■ **DATA**
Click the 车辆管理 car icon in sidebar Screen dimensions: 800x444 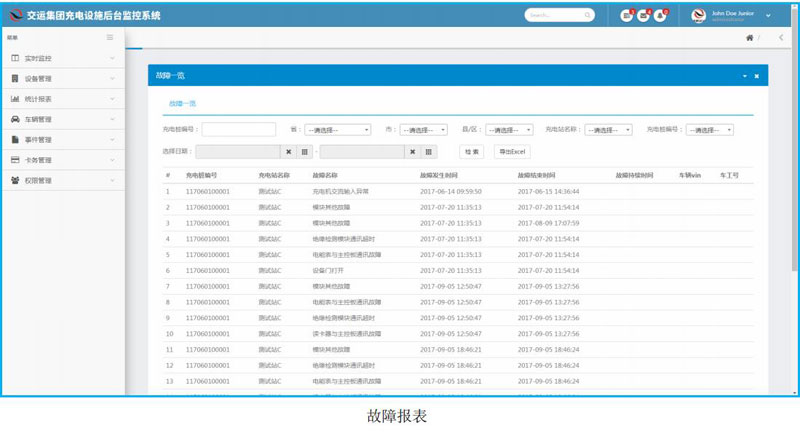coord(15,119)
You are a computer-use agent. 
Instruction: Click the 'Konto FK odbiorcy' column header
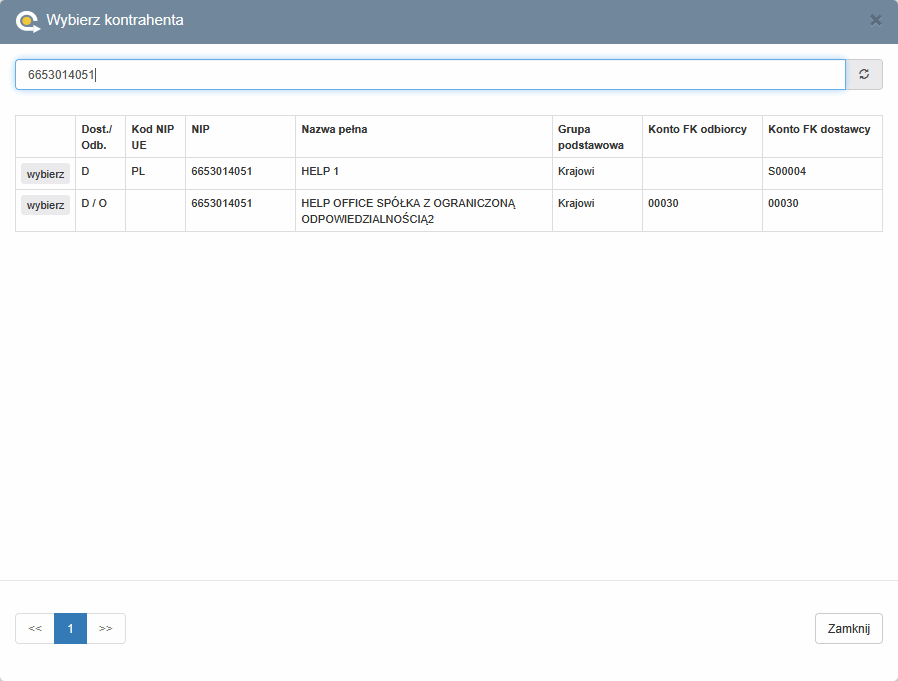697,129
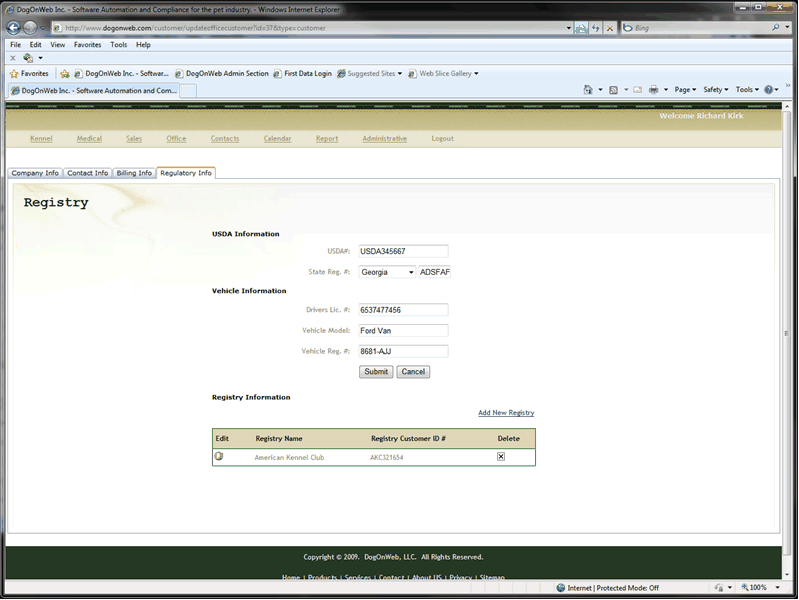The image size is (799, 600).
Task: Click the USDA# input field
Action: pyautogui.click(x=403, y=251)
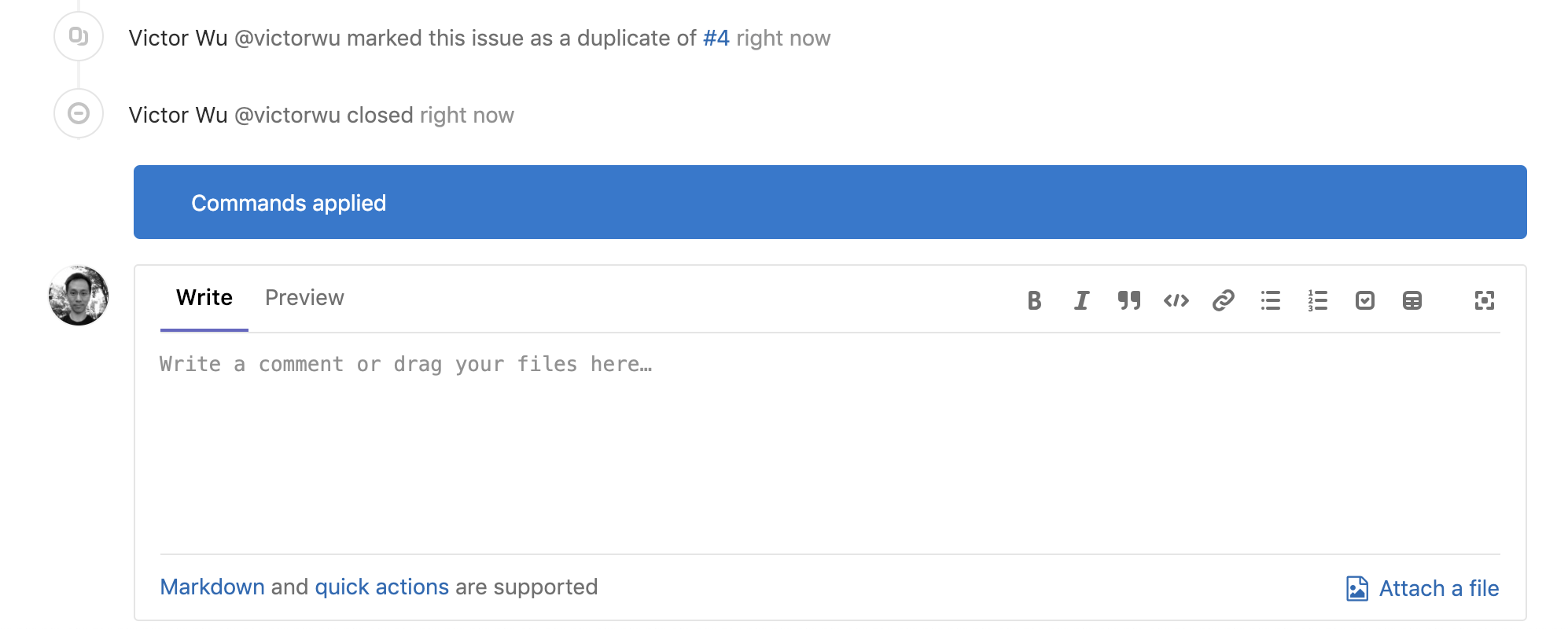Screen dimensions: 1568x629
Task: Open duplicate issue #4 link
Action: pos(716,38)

■ **EXERCISE BRIEF**
The reply needs to repeat exactly the line containing "You are a computer-use agent." and each line after it, through the final line of the entries above, and to skip the pictures.

■ **SOLUTION TO THIS TASK**
You are a computer-use agent. 
Instruction: Click the 'Konto FK odbiorcy' column header
697,129
The image size is (799, 600).
Task: Click the USDA# input field
Action: pyautogui.click(x=403, y=251)
Screen dimensions: 1568x629
Task: Open duplicate issue #4 link
Action: pos(716,38)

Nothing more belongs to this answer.